MCP-Diag: A Deterministic, Protocol-Driven Architecture for AI-Native Network Diagnostics

The integration of Large Language Models (LLMs) into network operations (AIOps) is hindered by two fundamental challenges: the stochastic grounding problem, where LLMs struggle to reliably parse unstructured, vendor-specific CLI output, and the security gap of granting autonomous agents shell access. This paper introduces MCP-Diag, a hybrid neuro-symbolic architecture built upon the Model Context Protocol (MCP). We propose a deterministic translation layer that converts raw stdout from canonical utilities (dig, ping, traceroute) into rigorous JSON schemas before AI ingestion. We further introduce a mandatory “Elicitation Loop” that enforces Human-in-the-Loop (HITL) authorization at the protocol level. Our preliminary evaluation demonstrates that MCP-Diag achieving 100% entity extraction accuracy with less than 0.9% execution latency overhead and 3.7x increase in context token usage.

💡 Research Summary

**
The paper addresses two fundamental obstacles that have limited the deployment of large language models (LLMs) in network operations: the “translation gap,” where LLMs must interpret unstructured, vendor‑specific command‑line output, and the “governance gap,” where granting an LLM direct shell access creates severe security risks. To close both gaps, the authors propose MCP‑Diag, a hybrid neuro‑symbolic system built on the Model Context Protocol (MCP).

MCP‑Diag introduces a deterministic grounding layer that intercepts the standard output of canonical network utilities (dig, ping, traceroute) and immediately pipes it into the jc library, which validates the data against strict JSON schemas. This guarantees that the LLM never sees raw text; instead it receives a verified, type‑safe JSON object, eliminating hallucination‑induced parsing errors.

Security is enforced at the protocol level through MCP’s “elicitation primitive.” Every tool call is placed in a BLOCK state on the server until a human operator explicitly approves the action via a cryptographically signed token. This mandatory Human‑in‑the‑Loop (HITL) step cannot be bypassed by prompt‑injection attacks, and it removes the need for client‑side confirmation dialogs that are vulnerable to manipulation.

Communication is split into a hybrid transport model. The control plane (handshakes, capability negotiation, elicitation) uses the standard synchronous MCP transport (HTTP or stdio), while the data plane for long‑running commands employs Server‑Sent Events (SSE) to stream line‑by‑line stdout back to the client in real time. This design prevents the usual RPC timeout problems associated with tools like ping that may run for tens of seconds.

The authors evaluate MCP‑Diag on a benchmark of 500 traceroute tasks targeting the top‑500 global domains. Compared with a baseline system that lets the LLM generate raw CLI strings, parses them with regular expressions, and feeds the unstructured stdout back for probabilistic extraction, MCP‑Diag achieves 100 % entity‑extraction accuracy, eliminating the 0.4 % failure rate observed in the baseline. The protocol overhead adds an average of 311 ms per task, less than 0.9 % of the total 34‑second execution time, and the user‑experience impact is a negligible +0.2 % latency increase.

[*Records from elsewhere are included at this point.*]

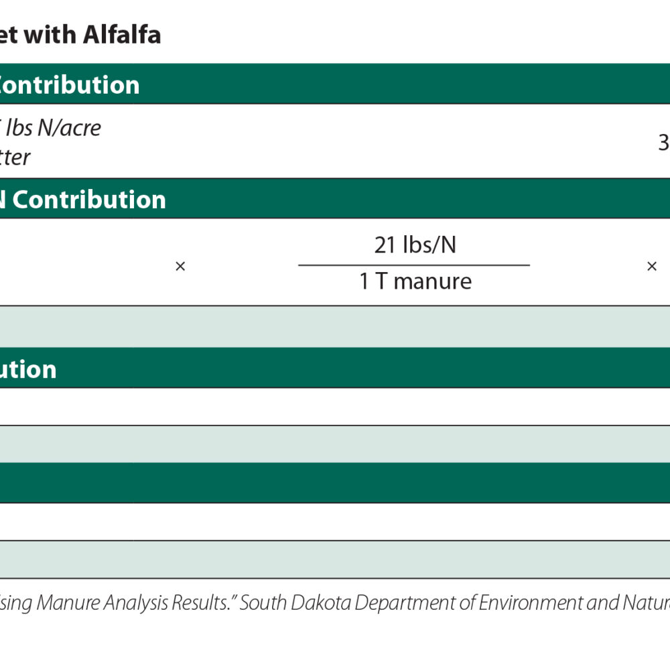
Task: Click the multiplication sign left of the fraction
Action: click(x=180, y=267)
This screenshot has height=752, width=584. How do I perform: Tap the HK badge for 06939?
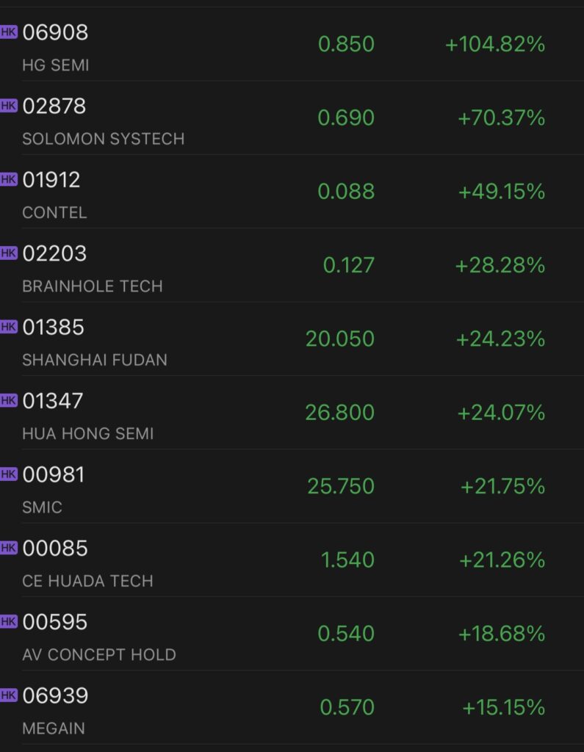click(x=8, y=695)
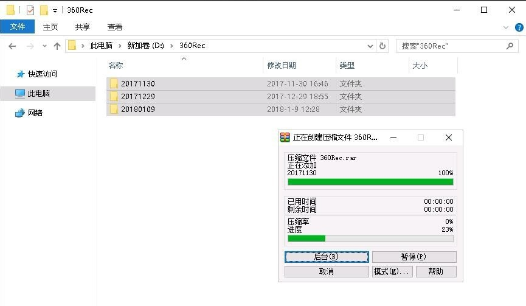Switch to the 查看 ribbon tab
Image resolution: width=526 pixels, height=306 pixels.
pyautogui.click(x=115, y=27)
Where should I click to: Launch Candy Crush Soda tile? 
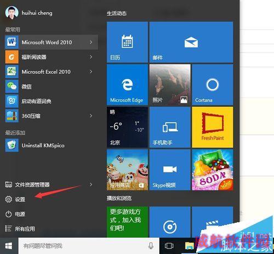(213, 170)
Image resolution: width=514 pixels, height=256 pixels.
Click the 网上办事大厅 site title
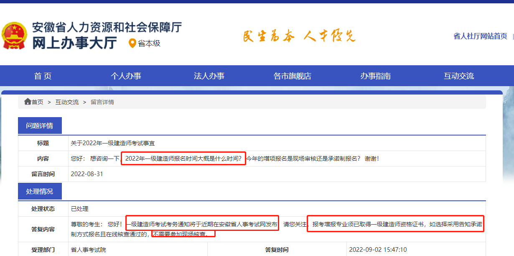click(75, 43)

The deterministic JSON schema inflates the token count per turn by 3.7× (≈1100 vs. 300 tokens), but because modern LLMs process tokens in parallel, this does not materially affect time‑to‑first‑token latency. Resource consumption is modest: the MCP sidecar adds only ~15 MB of memory and a 1.1 % peak CPU increase, making the solution viable for edge deployments.

In the discussion, the authors position MCP‑Diag relative to existing tools such as LangChain, Open Interpreter, Shell‑GPT, and earlier MCP wrappers. Unlike those systems, which rely on probabilistic text parsing or optional client‑side confirmations, MCP‑Diag offers deterministic output, protocol‑level mandatory approval, stateful session orchestration, and real‑time streaming—all within an open‑standard framework.

Future work includes extending the JSON schemas to richer diagnostics (e.g., full packet captures with tshark), building multi‑step autonomous agents that chain ping, traceroute, and DNS lookups while still requiring human approval at critical junctures, and scaling the architecture to manage thousands of concurrent instances through a distributed orchestration layer.

Overall, MCP‑Diag demonstrates that a principled, security‑first protocol can reconcile the flexibility of LLMs with the deterministic, high‑assurance requirements of network diagnostics, providing a practical blueprint for next‑generation AIOps deployments.